Prompt:
Using the listing below, count the lines in which "click" appears; give the count alone.

Given entries:
──────

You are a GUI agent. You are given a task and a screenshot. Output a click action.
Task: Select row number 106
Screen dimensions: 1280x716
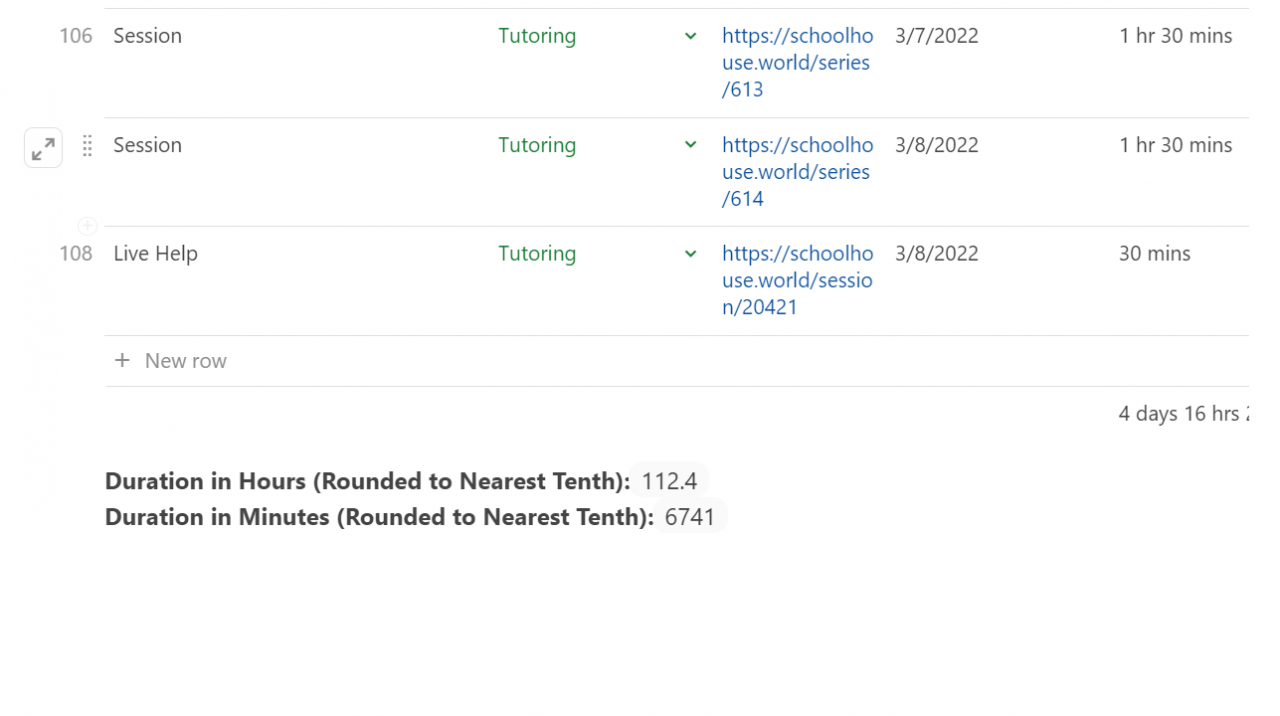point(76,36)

──────

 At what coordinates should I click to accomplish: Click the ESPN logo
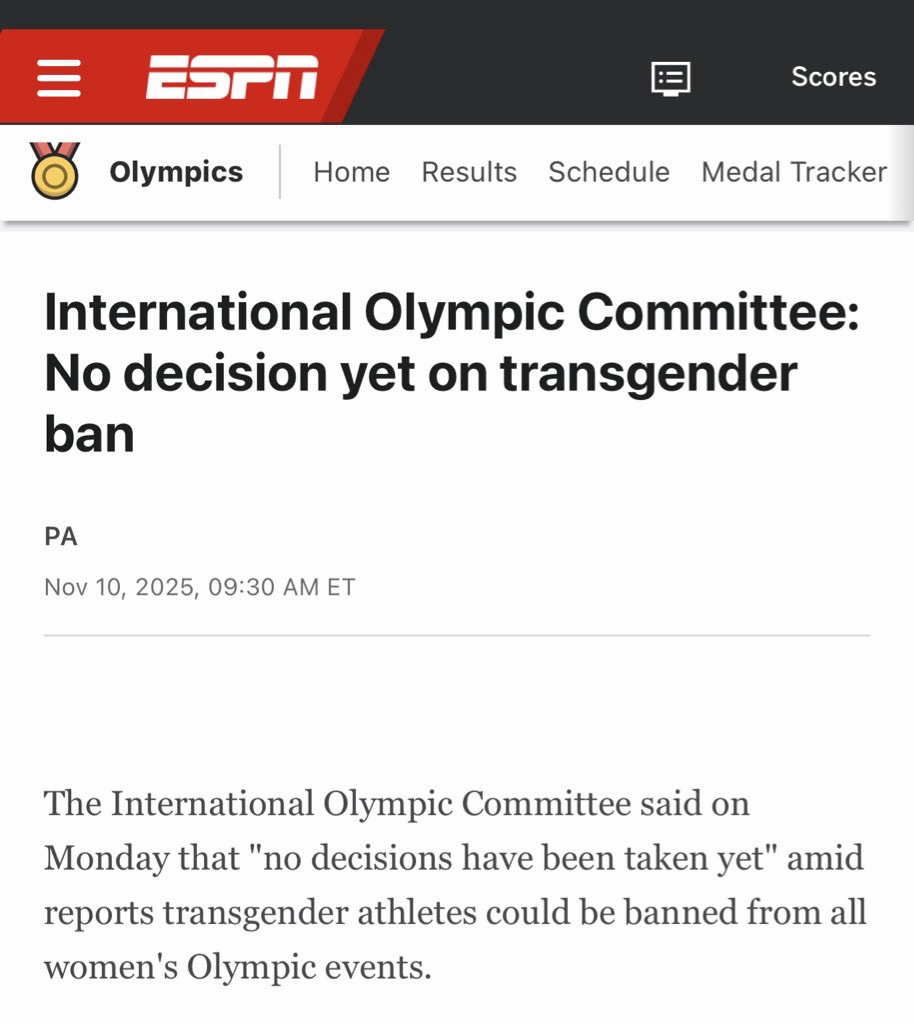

──────

Task response:
2